SEC Continues to Have Manipulation Worries
Teucrium was given the green light to issue a Bitcoin futures ETF last month, and Gilbertie revealed that a paragraph in the confirmation letter pointed to a specific area of concern for the SEC over a spot Bitcoin ETF surround market manipulation:
If, however, an exchange proposing to list and trade a spot bitcoin [product] identifies… the regulated market with which it has a comprehensive surveillance-sharing agreement, the exchange could overcome the Commission’s concern…
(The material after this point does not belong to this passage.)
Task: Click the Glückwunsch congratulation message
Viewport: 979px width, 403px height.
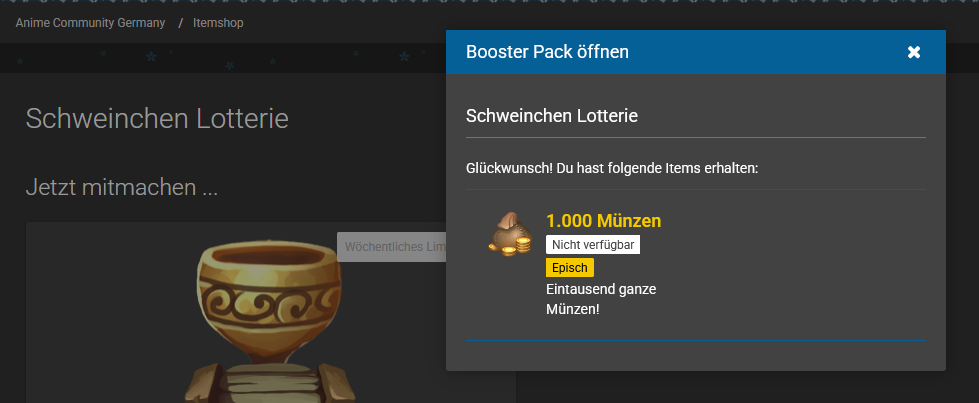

As Gilbertie explained to ETF Edge, the wording means that Bitcoin ETF applicants have much more chance of being awarded a Bitcoin ETF if they “institute…comprehensive surveillance agreements with the ETF listing exchanges.” This echoes past comments from the SEC about the potential manipulation of Bitcoin alongside the ownership of large amounts by ‘whales’.
While it may be good news that the cloak may have been lifted with regard to the sEC’s demands, Gilbertie was not convinced of the effectiveness this approach:
It would take years. The SEC is not going to succumb to that kind of pressure… unless you get a change in leadership who have a sea-change in how they are looking at things… they want to see crypto coins completely surveilled… I don’t see how they’re going to back down from that when they’re all about investor protection.
We already knew that a Bitcoin ETF was unlikely in 2022, and unless an exchange such as Grayscale is willing to undergo such stringent oversight, 2023 may be in doubt too.